I just watched that video. Honestly, how stupid can people be? That isn’t the first video I’ve seen of that happening. Can’t Estes Park do anything? Maybe forbid people from getting out of their cars during rutting? People forget that while elk, moose, even deer are beautiful, the bulls can be aggressive when provoked. Sigh... there is a line from Big Bang Theory that is on a t shirt I have. “I cry because others are stupid and it makes me sad. “


Sent from my iPhone using Tapatalk


----------



## Poodlebeguiled (May 27, 2013)

The does can also be aggressive when they have babies. I had one stalk me on a hike once. Scary.

That is just gorgeous where you live Jojo. Absolutely beautiful birds. What a pretty view you get of that lake and the sunset! How very peaceful. I love the amazing birds that live near water. One of my favorites is the blue heron. Could there be alligators in that water?

Fabulous photography too! 


Yes, about Estes park...they should indeed keep people from getting out of their cars during the rutting season. It is very stupid.


----------



## jojogal001 (Feb 19, 2019)

One time, in the 28 years I’ve lived here, has there been an alligator in the lake. Pretty much all the drain pipes and canals are blocked off with chain link fencing so they can’t get in here. 

But what was scary for me, was years and years ago, when I had my border collie, I used to throw the ball in the water for her. She loved it. I was playing with her just after dark, and a car pulled up behind me. Sure enough, out in the water, about 40 feet in front of us, I saw the red eyes of an alligator! 

Well I freaked, and TG P.J. Listened so well. She came right with me when I called her and went home. A few days later they removed the gator and took him somewhere else. Last time she played in the water after dark. 

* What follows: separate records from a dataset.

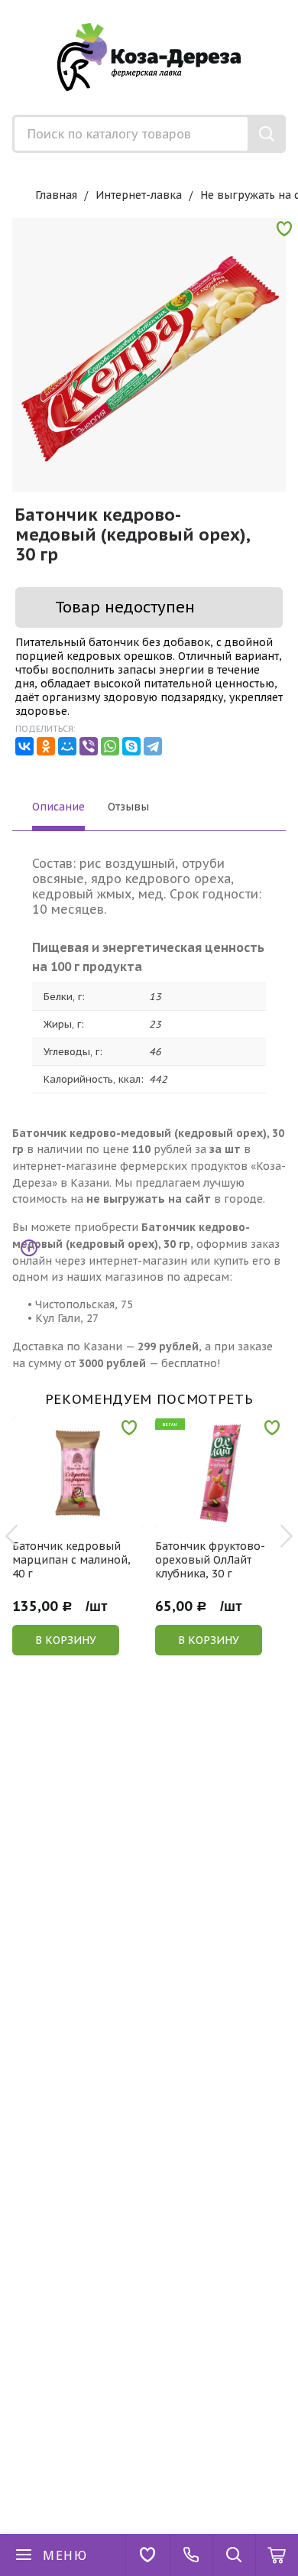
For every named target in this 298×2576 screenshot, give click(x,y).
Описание (58, 807)
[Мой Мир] (67, 746)
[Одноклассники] (46, 746)
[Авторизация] (290, 7)
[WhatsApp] (110, 746)
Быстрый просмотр (86, 1518)
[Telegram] (153, 746)
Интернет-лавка (139, 195)
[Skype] (131, 746)
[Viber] (88, 746)
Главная (56, 195)
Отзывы (128, 807)
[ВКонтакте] (24, 746)
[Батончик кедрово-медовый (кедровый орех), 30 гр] (149, 355)
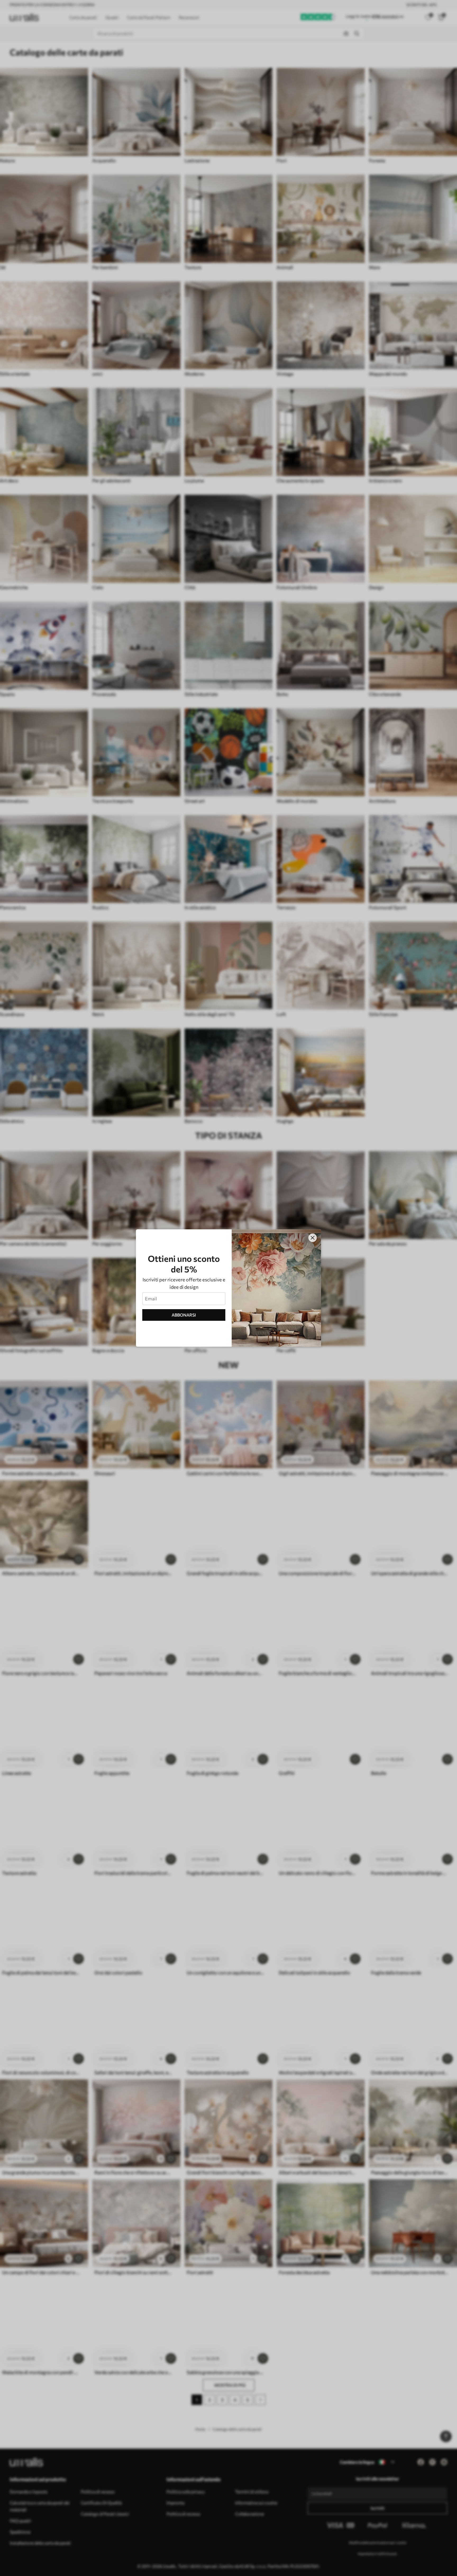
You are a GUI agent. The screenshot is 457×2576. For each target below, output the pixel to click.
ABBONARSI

Sent from my iPhone using Tapatalk


----------



## Poodlebeguiled (May 27, 2013)

Can't the alligators get places by walking? I mean...if they block off the water entries with screen, that is good. But what about the wandering gators? It's great that it's not common. But boy, that would scare me if my dog were one of the rare victims. Yikes!:afraid: I've lived and still do with various wild animals but somehow gators really freak me out.


----------



## jojogal001 (Feb 19, 2019)

Yes, they can get places by walking. But the other lake near me also have all their waterways blocked, and, will also have any gators removed. One walking far enough to get to us would be spotted and removed. Thank goodness! 


Sent from my iPhone using Tapatalk


----------



## Poodlebeguiled (May 27, 2013)

Oh, I get it. So they are usually spotted if wandering along. Good. Whew!


----------